== Challenge 1 ==
Tell whether each statement agrees with the equivalent-kernel passage, giving yes or no and quoting the passage's deciding words: (a) the equivalent kernel is built from the sample normal matrix; (b) the bias is controlled by the moments of $L_{p,h,x}$ at orders $p+1$ and $p+2$; (c) the parity of the symmetric kernel gives an additional cancellation when $p$ is odd.
== Challenge 2 ==
Please extend the equivalent-kernel passage, picking up right after its final sentence.

[proofplan]
The equivalent kernel is built from the population normal matrix, so its first $p$ algebraic moments are exact identities: multiplying $S_{p,h}(x)$ by the coordinate vector selects the corresponding monomial moment. After these identities remove the Taylor polynomial of $m$ through degree $p$, the bias is controlled by the moments of $L_{p,h,x}$ at orders $p+1$ and $p+2$. The parity of the symmetric kernel implies an additional cancellation when $p$ is even, and the first-order perturbation of the design density gives the stated density-dependent correction.

== Stored rows ==
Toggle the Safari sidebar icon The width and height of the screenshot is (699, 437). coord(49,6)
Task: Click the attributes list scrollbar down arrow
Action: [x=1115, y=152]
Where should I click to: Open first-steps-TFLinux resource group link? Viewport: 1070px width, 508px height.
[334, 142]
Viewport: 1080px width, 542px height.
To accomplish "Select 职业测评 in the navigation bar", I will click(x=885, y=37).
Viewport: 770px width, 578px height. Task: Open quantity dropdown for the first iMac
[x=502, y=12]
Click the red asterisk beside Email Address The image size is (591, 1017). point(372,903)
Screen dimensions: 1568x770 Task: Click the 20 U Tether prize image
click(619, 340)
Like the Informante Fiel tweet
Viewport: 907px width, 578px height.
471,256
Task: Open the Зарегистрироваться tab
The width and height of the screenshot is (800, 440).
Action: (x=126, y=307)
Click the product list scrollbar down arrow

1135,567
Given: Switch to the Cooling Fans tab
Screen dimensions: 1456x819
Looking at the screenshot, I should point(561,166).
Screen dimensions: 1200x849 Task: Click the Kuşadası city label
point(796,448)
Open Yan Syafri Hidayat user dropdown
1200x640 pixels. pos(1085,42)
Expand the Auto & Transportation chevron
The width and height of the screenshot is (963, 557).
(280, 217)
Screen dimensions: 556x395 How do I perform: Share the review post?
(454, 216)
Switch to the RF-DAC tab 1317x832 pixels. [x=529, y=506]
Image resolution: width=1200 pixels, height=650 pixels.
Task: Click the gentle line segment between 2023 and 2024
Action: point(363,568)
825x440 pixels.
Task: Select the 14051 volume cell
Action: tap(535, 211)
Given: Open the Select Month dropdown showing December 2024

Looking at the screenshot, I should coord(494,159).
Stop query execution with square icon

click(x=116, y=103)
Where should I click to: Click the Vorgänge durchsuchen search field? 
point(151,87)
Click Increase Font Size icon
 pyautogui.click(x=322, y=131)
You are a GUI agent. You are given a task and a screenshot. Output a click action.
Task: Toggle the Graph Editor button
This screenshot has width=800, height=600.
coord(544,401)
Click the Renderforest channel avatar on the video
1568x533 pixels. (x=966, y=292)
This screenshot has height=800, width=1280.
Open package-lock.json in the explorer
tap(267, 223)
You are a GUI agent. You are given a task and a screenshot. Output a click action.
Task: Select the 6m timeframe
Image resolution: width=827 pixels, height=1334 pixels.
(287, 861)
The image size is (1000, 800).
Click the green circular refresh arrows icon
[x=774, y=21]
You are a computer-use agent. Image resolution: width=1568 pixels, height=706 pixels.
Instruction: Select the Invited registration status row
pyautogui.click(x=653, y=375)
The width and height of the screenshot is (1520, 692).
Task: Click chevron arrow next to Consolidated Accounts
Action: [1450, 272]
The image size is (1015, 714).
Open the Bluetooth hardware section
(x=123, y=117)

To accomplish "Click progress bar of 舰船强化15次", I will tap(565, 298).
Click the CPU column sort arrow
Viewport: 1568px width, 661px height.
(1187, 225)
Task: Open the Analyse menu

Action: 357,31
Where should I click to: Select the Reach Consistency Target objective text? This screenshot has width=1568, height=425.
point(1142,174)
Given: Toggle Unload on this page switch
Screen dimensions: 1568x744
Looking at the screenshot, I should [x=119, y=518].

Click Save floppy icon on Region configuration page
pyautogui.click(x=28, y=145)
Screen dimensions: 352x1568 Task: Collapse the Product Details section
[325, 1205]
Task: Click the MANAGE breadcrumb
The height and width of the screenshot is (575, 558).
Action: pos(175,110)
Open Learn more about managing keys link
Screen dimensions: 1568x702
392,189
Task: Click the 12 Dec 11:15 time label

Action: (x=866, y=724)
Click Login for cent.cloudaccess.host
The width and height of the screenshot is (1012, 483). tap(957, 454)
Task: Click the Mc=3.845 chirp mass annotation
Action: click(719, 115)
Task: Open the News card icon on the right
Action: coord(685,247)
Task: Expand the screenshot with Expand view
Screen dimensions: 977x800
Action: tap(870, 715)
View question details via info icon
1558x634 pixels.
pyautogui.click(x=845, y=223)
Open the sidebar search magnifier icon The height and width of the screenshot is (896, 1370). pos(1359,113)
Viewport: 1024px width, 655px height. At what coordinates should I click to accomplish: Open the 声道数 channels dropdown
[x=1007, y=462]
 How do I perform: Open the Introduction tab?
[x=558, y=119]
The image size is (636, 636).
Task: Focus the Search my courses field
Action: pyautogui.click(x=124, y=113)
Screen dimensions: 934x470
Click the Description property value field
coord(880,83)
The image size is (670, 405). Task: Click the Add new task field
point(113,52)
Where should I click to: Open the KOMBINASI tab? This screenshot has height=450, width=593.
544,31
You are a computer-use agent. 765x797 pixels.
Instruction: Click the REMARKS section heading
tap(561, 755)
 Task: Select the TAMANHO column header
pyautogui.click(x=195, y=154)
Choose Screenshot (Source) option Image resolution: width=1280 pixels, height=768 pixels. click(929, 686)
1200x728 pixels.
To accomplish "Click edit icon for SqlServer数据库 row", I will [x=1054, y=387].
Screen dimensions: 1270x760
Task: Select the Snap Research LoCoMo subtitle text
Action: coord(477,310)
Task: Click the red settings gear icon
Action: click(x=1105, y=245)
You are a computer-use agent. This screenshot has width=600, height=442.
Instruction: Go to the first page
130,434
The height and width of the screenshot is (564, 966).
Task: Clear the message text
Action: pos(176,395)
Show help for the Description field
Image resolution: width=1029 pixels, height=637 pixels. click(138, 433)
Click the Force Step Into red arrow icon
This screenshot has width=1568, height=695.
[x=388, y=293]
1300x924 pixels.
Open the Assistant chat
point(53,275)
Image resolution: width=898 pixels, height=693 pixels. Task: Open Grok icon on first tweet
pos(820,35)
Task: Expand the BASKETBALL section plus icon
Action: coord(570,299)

== Task output 1 ==
(a) No: "The equivalent kernel is built from the population normal matrix"
(b) Yes: "the bias is controlled by the moments of $L_{p,h,x}$ at orders $p+1$ and $p+2$"
(c) No: "The parity of the symmetric kernel implies an additional cancellation when $p$ is even"

== Task output 2 ==
[/proofplan]
[step:Choose a small bandwidth range on which all integrals are local and the moment matrix is invertible]
Because $K$ is compactly supported, choose $R>0$ such that $\operatorname{supp}K\subset[-R,R]$. Since $x$ is an interior point and $f_X,m\in C^{p+2}(U)$ on an open neighbourhood $U$ of $x$, choose $\eta>0$ such that
\begin{align*}
[x-\eta,x+\eta]\subset U.
\end{align*}
For $0<h<\eta/R$ when $R>0$, every point $x+hu$ with $u\in\operatorname{supp}K$ lies in $U$.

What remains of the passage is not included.